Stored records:
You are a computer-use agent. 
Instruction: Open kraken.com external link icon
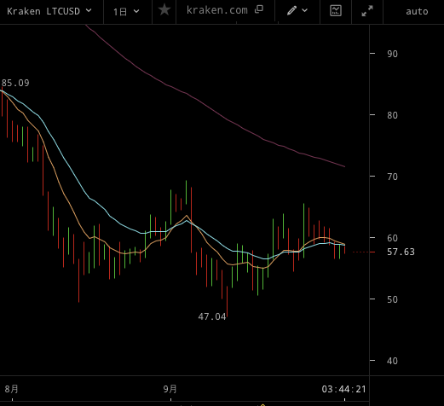tap(259, 9)
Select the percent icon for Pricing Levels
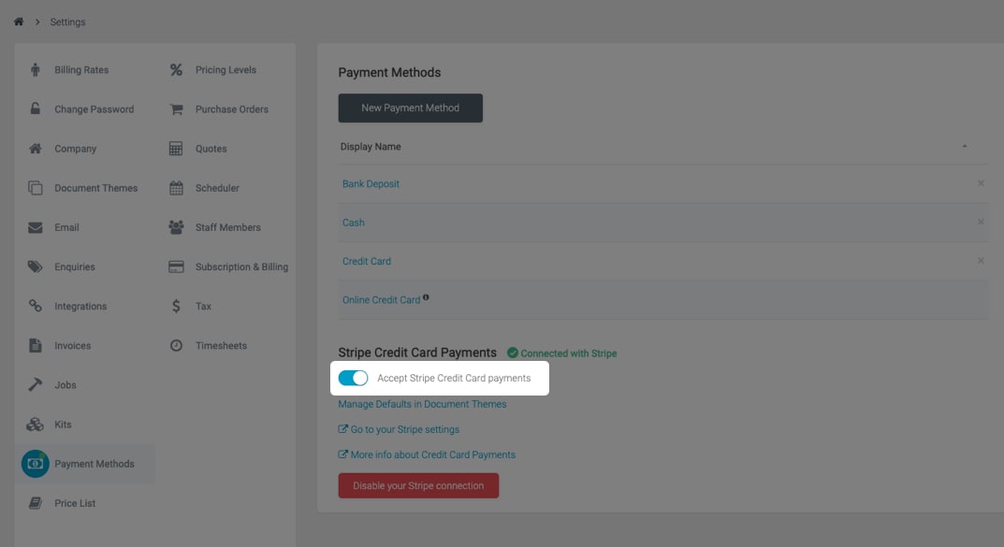1004x547 pixels. pyautogui.click(x=176, y=70)
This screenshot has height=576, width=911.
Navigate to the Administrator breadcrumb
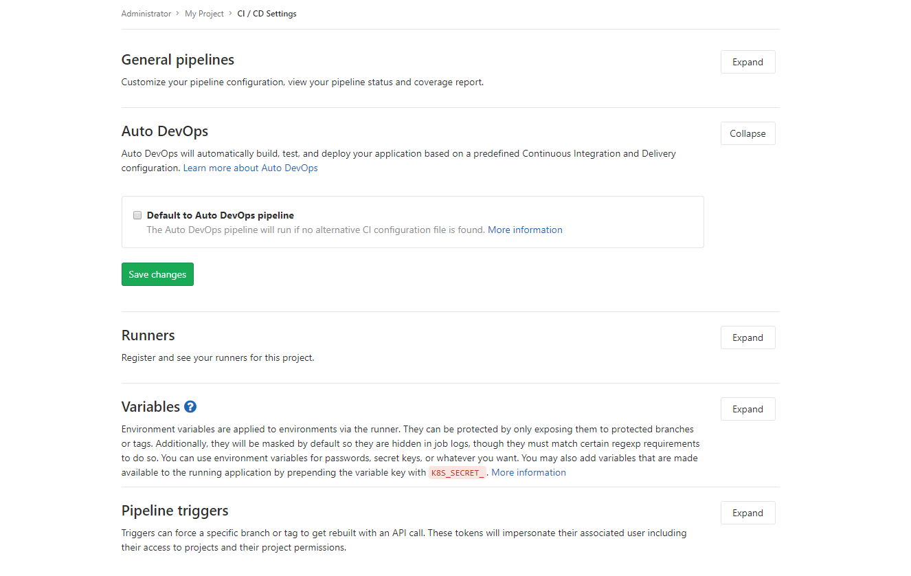(x=146, y=13)
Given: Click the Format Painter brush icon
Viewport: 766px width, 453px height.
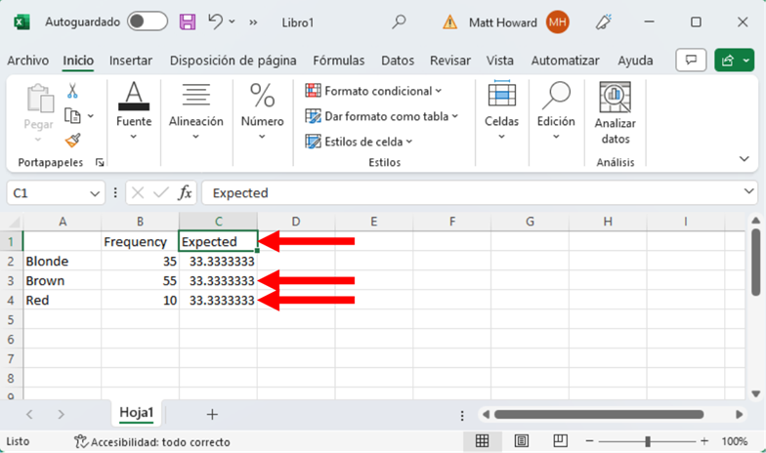Looking at the screenshot, I should point(72,140).
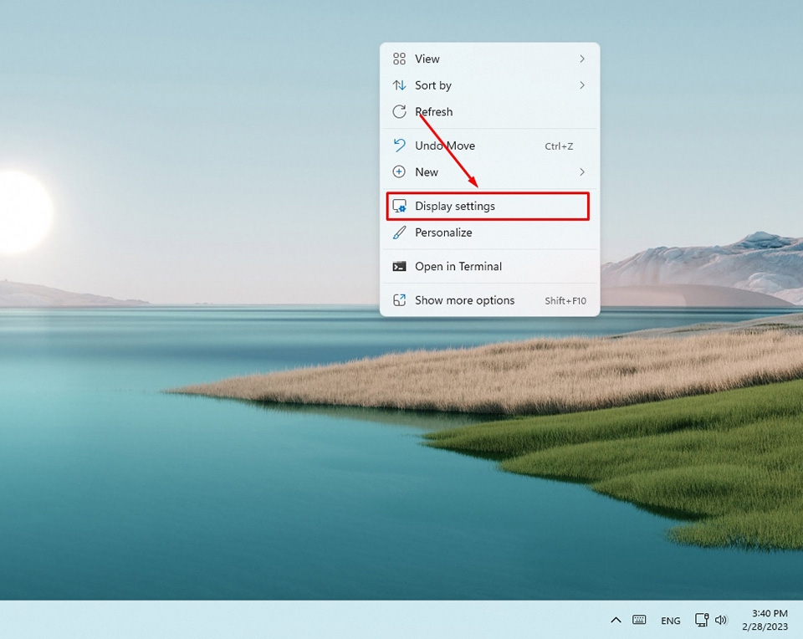Click the Sort by arrows icon
This screenshot has width=803, height=639.
click(x=400, y=85)
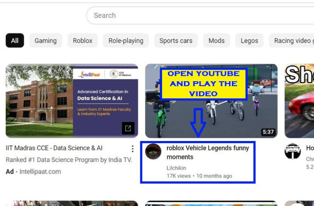The height and width of the screenshot is (206, 314).
Task: Click the external link icon on ad
Action: (x=128, y=128)
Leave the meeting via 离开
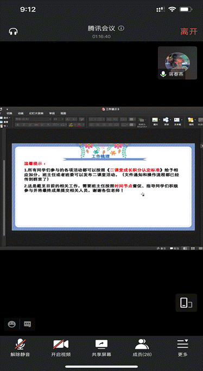203x371 pixels. coord(189,31)
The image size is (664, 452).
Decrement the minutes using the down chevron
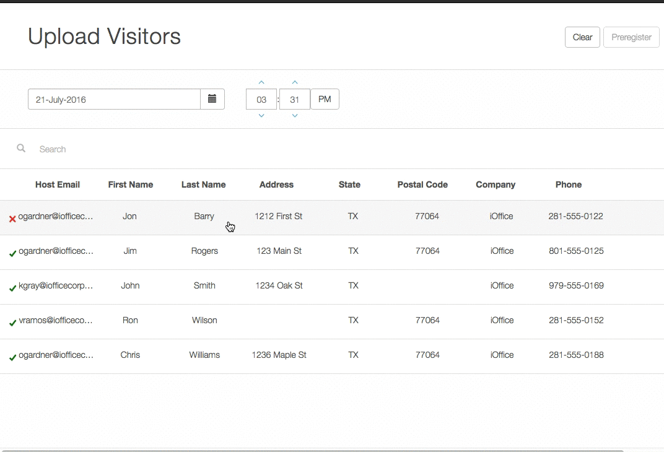[x=295, y=115]
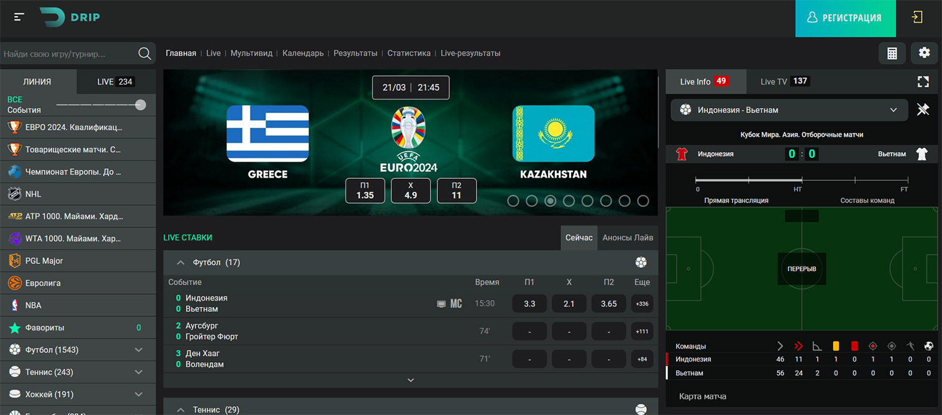942x415 pixels.
Task: Open the bet calculator icon
Action: pos(892,53)
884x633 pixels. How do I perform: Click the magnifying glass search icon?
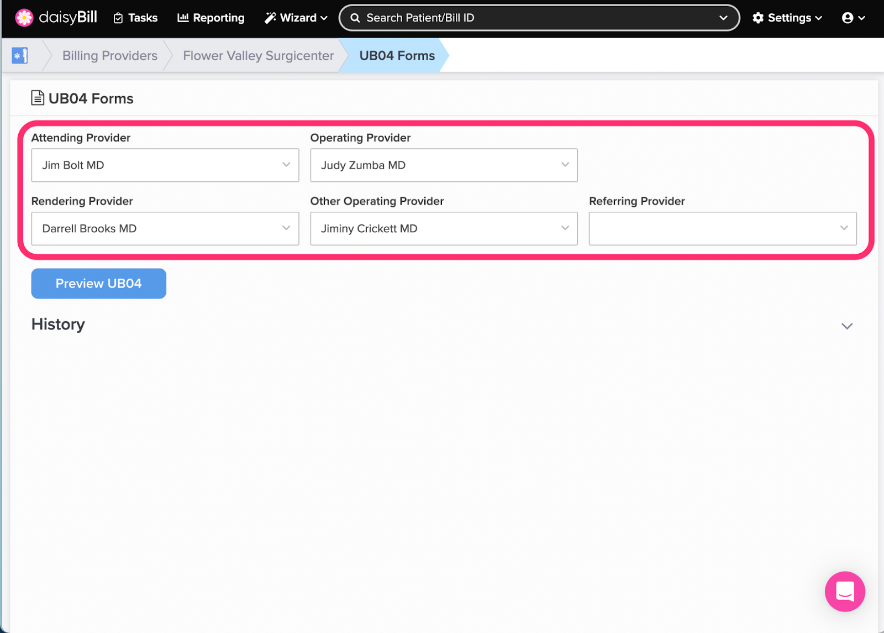tap(355, 18)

● Work to be completed: Exact copy, no pictures: please print the data above once more.

● Result below:
You are a computer-use agent. 
Instruction: Open kraken.com external link icon
tap(259, 9)
Select the percent icon for Pricing Levels
1004x547 pixels. pyautogui.click(x=176, y=70)
This screenshot has height=576, width=911.
Navigate to the Administrator breadcrumb
(x=146, y=13)
Given: Click the Format Painter brush icon
Viewport: 766px width, 453px height.
Looking at the screenshot, I should point(72,140).
Click the Sort by arrows icon
This screenshot has width=803, height=639.
click(x=400, y=85)
The height and width of the screenshot is (206, 314).
Task: Click the external link icon on ad
Action: (x=128, y=128)
Leave the meeting via 离开
203x371 pixels. coord(189,31)
The image size is (664, 452).
Decrement the minutes using the down chevron
[x=295, y=115]
942x415 pixels.
Task: Open the bet calculator icon
Action: pos(892,53)
884x633 pixels. How do I perform: Click the magnifying glass search icon?
tap(355, 18)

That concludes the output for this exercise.